DOCUMENT EXCERPT —
## Begin

Question

A piece of metal floats on mercury .the coefficient of expansion of metal and mercury are `gamma_1` and `gamma_2` ,respectively .if the temperature of both metal and mercury increased by an amount `Delta T` . See description ?

by what factor does the fraction of the volume of the metal submerged in mercury changes .

Answer 1

This is what I get.

Explanation:

Let density of metal and mercury be `d_1 and d_2` respectively.

Fraction of volume of metal submerged initially `=d_1/d_2` .....(1)

We know that Volume of metal will change after increase of temperature `DeltaT` by a factor `(1+gamma_1DeltaT)`
Similarly Volume of mercury will change after increase of temperature `DeltaT` by a factor `(1+gamma_2DeltaT)`

(It is assumed that `gamma` is coefficient of volume expansion.)

Density of metal after increase of temperature `DeltaT=d_1/(1+gamma_1DeltaT)`
Density of mercury after increase of temperature `DeltaT=d_2/(1+gamma_1DeltaT)`

Fraction of volume of metal submerged after increase of temperature `=(d_1/(1+gamma_1DeltaT))/(d_2/(1+gamma_2DeltaT))`
`=d_1/d_2((1+gamma_2DeltaT)/(1+gamma_1DeltaT))` .....(2)

Change in fraction of volume of metal submerged `=d_1/d_2((1+gamma_2DeltaT)/(1+gamma_1DeltaT))-d_1/d_2`
`=d_1/d_2((1+gamma_2DeltaT)/(1+gamma_1DeltaT)-1)`

`=d_1/d_2((1+gamma_2DeltaT)-(1+gamma_1DeltaT))/((1+gamma_1DeltaT))`
`=d_1/d_2((gamma_2-gamma_1)DeltaT)/(1+gamma_1DeltaT)`

Factor of the fraction of the volume of the metal submerged in mercury changed after increase of volume`=(d_1/d_2((gamma_2-gamma_1)DeltaT)/(1+gamma_1DeltaT))/(d_1/d_2)`
`=((gamma_2-gamma_1)DeltaT)/(1+gamma_1DeltaT)`

## End

Data listing
## Begin

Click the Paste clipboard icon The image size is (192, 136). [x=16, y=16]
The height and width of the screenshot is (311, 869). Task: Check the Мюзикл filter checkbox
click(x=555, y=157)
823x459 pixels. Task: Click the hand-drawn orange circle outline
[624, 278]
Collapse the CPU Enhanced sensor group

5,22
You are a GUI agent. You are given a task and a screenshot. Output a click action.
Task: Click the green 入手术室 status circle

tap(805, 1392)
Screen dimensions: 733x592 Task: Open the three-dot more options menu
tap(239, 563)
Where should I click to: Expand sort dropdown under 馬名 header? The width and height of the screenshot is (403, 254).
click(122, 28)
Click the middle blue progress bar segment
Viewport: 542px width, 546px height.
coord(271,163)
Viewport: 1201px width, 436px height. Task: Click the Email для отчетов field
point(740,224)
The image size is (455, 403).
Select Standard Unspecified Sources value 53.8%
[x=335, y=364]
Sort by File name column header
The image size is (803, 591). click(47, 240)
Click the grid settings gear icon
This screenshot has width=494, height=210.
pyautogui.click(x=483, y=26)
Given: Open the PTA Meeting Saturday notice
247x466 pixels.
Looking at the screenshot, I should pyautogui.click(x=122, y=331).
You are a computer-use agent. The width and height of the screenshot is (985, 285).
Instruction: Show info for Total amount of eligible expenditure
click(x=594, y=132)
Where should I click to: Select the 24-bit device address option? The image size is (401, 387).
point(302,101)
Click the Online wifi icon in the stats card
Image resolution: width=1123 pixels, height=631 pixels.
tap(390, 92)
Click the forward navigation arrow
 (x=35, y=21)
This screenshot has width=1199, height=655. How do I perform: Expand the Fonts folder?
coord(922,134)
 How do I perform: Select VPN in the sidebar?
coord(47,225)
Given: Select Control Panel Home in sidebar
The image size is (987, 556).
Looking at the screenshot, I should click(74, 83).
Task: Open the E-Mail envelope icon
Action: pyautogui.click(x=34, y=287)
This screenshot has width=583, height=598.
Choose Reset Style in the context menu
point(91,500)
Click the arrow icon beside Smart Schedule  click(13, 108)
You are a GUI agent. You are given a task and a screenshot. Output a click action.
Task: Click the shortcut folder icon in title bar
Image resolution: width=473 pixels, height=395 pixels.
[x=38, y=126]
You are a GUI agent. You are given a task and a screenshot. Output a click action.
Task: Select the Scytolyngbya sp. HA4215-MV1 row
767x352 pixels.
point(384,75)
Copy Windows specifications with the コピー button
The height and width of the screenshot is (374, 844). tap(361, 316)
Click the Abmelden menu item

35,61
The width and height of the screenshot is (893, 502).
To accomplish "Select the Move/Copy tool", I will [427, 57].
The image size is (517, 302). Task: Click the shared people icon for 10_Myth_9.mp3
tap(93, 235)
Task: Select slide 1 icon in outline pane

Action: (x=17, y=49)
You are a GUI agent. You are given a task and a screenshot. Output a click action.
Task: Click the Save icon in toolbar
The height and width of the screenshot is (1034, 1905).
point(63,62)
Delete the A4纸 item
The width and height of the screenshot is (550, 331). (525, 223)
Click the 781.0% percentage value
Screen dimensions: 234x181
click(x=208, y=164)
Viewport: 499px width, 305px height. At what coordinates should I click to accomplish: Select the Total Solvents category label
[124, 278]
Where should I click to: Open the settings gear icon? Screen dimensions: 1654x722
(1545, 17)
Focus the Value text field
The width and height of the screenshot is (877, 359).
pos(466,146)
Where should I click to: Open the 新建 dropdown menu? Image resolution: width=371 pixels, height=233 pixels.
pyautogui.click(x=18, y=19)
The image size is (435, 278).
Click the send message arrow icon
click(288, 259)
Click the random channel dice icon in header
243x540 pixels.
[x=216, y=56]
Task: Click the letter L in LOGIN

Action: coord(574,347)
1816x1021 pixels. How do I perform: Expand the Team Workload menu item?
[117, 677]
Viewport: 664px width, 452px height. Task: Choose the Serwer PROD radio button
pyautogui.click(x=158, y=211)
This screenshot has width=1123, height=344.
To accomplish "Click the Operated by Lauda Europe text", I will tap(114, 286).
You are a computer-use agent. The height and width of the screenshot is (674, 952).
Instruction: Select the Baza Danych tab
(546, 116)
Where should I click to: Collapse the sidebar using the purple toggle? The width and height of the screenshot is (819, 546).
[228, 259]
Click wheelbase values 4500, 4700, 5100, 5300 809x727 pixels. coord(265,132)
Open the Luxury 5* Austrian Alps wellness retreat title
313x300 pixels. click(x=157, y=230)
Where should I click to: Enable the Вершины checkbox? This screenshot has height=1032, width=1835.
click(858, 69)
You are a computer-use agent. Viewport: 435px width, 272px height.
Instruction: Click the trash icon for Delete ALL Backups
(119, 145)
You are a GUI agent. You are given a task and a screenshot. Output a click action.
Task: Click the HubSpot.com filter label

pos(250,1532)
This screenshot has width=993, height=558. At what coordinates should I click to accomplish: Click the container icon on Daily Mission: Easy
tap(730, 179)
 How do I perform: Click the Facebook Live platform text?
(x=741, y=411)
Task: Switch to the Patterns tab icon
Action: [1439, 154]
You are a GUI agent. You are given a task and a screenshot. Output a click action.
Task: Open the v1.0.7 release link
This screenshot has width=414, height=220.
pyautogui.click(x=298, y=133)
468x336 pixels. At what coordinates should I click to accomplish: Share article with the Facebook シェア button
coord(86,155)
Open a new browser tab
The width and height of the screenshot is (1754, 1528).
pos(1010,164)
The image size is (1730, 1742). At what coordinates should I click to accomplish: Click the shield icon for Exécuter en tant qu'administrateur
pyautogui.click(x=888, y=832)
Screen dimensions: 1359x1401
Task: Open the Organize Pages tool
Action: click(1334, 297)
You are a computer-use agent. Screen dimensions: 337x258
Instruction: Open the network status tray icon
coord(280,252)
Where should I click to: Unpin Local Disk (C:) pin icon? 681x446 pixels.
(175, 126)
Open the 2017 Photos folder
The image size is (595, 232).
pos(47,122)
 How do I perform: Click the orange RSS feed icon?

## End

DIRECTIVES —
**A.** List each symbol the mercury thread assigns to a quantity, along with what it stands for.
**B.** Locate every line of the records that contains the string "orange", matching case, and copy those lines.

EXPECTED RESULTS —
**A.**
- gamma_1: coefficient of expansion of the metal
- gamma_2: coefficient of expansion of mercury
- Delta T: amount by which the temperature of both metal and mercury is increased
- d_1: density of the metal
- d_2: density of mercury

**B.**
823x459 pixels. Task: Click the hand-drawn orange circle outline
 How do I perform: Click the orange RSS feed icon?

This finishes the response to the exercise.